When Jamey Jacob became an aerospace engineer in 1991, he never dreamed that he’d use drones to help cattle growers. Today he heads up one of the nation’s premier university research programs specializing in helping producers count cows and check the location and health of each animal.

“We’re taking infrared technology used by firefighters to track livestock in the field using unmanned aerial vehicles,” said Jacob, professor of mechanical and aerospace engineering at Oklahoma State University in Stillwater.

Jacob’s research teams use drones, or UAVs, to fly over herds and collect data by communicating with the bolus, or identification tag, attached to each animal. “Infrared cameras can track the temperature of individual cows and measure their health over time,” Jacob said.

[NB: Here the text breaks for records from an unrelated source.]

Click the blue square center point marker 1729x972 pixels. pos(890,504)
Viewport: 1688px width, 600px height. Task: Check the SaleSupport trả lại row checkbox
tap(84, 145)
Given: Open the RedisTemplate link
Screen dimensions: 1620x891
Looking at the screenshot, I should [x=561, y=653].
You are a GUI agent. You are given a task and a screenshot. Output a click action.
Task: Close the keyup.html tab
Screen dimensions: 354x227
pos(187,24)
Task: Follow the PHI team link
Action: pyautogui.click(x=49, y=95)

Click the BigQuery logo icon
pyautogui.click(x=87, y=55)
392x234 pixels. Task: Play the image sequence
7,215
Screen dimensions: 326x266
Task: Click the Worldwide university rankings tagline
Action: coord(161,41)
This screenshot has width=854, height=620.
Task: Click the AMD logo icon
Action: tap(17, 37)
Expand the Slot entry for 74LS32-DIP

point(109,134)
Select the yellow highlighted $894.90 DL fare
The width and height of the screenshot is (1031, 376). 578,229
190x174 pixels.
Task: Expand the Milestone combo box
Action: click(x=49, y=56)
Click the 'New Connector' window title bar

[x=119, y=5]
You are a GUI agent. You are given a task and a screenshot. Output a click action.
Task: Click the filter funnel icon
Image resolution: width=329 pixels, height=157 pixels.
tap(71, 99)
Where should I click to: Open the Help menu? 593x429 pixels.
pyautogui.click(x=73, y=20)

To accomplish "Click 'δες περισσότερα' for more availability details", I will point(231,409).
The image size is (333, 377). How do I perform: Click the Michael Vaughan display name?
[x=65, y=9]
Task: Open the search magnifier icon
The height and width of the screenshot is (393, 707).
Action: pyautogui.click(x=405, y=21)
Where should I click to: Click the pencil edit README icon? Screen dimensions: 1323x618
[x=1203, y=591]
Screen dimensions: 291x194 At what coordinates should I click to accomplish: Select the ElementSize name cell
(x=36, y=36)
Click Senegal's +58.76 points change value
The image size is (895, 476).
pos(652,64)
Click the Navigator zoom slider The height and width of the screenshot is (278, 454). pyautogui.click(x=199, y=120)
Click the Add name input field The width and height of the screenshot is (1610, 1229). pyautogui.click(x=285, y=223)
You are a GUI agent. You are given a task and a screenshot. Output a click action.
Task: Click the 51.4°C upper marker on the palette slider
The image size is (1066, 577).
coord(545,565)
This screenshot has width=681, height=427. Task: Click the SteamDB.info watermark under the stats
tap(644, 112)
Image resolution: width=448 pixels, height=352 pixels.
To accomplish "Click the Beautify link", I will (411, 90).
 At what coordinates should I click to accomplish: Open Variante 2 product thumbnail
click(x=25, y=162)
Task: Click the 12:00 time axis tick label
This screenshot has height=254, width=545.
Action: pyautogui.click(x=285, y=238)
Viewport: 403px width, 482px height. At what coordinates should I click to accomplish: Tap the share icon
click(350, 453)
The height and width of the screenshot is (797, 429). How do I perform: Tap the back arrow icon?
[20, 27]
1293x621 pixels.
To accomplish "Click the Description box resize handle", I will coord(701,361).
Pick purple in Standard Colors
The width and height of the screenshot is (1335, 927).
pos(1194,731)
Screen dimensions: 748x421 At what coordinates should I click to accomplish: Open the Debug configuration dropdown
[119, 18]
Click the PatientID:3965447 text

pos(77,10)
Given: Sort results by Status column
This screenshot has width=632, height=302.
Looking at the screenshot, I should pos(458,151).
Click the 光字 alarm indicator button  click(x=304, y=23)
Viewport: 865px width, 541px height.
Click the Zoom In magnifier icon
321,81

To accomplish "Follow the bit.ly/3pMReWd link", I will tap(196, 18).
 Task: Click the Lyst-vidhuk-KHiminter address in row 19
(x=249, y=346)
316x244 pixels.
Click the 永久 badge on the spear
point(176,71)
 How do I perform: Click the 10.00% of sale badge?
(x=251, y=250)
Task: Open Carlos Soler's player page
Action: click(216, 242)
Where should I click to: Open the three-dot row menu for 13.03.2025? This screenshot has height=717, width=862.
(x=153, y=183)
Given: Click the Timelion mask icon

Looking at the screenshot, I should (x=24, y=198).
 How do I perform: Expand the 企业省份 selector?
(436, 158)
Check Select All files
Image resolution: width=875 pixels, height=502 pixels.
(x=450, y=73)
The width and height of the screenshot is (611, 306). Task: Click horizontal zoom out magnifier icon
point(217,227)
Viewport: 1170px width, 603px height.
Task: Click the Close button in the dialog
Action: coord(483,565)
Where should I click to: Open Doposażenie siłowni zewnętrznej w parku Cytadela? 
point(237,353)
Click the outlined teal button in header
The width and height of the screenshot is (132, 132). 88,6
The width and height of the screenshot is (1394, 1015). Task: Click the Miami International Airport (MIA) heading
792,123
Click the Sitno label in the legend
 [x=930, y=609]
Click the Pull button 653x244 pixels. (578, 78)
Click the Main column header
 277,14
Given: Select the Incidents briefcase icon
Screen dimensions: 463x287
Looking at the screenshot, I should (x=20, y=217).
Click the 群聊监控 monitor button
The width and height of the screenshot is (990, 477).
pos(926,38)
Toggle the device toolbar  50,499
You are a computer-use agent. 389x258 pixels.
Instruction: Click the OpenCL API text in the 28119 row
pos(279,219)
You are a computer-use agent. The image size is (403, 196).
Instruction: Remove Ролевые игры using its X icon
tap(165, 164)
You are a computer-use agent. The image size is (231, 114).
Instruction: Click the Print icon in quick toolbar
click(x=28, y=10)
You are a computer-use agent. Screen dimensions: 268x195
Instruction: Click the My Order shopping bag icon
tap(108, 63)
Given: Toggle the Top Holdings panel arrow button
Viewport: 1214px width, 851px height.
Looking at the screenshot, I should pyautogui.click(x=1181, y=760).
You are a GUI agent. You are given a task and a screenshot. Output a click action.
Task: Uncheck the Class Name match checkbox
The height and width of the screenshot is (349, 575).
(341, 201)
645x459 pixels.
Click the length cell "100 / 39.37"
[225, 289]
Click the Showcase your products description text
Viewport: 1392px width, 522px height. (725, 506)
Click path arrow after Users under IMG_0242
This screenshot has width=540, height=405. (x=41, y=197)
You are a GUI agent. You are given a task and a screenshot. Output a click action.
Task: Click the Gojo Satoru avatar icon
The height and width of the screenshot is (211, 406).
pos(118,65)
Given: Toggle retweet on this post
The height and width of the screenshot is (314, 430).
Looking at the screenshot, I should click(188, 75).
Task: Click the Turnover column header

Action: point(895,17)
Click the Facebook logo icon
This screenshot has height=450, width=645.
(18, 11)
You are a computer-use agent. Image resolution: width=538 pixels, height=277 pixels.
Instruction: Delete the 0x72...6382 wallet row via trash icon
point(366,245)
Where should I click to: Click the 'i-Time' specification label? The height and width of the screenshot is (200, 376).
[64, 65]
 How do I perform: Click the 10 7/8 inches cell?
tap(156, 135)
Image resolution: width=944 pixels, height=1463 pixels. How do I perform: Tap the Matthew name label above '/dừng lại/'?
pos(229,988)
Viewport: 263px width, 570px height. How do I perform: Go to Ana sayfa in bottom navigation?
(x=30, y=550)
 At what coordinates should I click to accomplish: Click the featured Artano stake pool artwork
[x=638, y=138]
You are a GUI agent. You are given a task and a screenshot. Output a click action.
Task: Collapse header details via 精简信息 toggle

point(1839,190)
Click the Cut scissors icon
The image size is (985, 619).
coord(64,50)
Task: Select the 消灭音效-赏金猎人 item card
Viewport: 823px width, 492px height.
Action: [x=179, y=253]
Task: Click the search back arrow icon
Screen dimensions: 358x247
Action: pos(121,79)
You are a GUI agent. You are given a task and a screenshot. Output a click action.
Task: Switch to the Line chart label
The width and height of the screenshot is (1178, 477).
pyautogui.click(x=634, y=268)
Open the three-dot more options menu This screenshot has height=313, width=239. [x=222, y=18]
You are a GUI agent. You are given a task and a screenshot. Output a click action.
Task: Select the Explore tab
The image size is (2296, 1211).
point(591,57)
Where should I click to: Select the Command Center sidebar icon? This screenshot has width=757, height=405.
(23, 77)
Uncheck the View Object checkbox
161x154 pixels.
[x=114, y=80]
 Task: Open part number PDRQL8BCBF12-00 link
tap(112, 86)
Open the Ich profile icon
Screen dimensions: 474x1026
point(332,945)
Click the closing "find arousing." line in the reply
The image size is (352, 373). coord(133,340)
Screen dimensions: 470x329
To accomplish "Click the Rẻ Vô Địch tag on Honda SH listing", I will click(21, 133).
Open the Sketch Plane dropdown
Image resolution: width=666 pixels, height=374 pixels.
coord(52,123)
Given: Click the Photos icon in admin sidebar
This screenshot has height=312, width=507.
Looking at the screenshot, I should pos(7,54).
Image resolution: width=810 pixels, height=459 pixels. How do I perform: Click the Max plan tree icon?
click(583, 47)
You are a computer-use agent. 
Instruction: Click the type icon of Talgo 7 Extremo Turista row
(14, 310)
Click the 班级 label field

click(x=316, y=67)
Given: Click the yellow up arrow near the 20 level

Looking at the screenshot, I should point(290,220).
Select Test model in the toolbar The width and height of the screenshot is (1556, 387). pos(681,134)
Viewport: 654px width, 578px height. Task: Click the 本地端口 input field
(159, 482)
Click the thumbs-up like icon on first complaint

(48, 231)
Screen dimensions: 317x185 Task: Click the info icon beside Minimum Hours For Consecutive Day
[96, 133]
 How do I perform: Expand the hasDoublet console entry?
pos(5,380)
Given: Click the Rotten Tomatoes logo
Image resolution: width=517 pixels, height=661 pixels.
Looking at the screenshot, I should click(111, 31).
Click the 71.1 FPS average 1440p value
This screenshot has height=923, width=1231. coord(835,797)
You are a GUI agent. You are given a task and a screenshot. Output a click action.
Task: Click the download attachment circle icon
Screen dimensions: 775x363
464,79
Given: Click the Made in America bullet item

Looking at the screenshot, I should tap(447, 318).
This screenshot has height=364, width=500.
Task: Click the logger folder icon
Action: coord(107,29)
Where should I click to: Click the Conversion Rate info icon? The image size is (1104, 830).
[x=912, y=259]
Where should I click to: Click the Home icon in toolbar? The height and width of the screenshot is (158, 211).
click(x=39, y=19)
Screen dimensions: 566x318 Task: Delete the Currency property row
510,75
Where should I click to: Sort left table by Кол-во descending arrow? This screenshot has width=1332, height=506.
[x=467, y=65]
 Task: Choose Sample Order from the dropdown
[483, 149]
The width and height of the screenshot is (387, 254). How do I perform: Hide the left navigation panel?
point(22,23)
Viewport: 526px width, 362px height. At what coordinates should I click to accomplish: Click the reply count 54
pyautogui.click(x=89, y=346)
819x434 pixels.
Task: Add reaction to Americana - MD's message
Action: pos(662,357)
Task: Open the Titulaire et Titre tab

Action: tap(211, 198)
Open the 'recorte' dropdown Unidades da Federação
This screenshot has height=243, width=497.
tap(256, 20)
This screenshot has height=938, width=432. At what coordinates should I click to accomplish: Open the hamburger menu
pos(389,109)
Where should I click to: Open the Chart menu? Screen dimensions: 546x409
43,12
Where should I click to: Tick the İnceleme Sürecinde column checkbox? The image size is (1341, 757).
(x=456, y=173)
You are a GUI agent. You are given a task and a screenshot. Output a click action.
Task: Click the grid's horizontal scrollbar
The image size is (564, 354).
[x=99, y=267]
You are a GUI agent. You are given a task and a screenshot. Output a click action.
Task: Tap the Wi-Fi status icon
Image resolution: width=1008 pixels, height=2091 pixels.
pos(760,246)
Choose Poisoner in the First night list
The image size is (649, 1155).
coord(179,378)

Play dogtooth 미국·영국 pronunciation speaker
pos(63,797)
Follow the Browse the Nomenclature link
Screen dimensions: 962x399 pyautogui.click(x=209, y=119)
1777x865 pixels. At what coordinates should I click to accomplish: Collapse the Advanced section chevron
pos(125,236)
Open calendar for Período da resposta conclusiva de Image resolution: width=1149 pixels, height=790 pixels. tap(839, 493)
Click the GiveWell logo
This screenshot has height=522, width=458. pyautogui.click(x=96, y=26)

While Oklahoma State’s aerospace department continues to work with NASA on projects, it’s also teaming up with Texas A&M University to explore using UAVs in agriculture.

“We got interested when ranchers contacted us about using UAVs,” Jacob said. Ranchers on big spreads expressed interest in checking cattle without driving to the back 40. “If everything’s fine, you don’t have to drive out. If an animal’s ill or stuck in a watering hole, it’s time to drive out there.”

The Federal Aviation Administration hasn’t yet approved regulations allowing farmers and ranchers to make business decisions with the help of UAVs. But Jacob predicts that even smaller cattle growers will use the technology within a couple of years. Eventually, UAVs will send alerts about your livestock to your smartphone.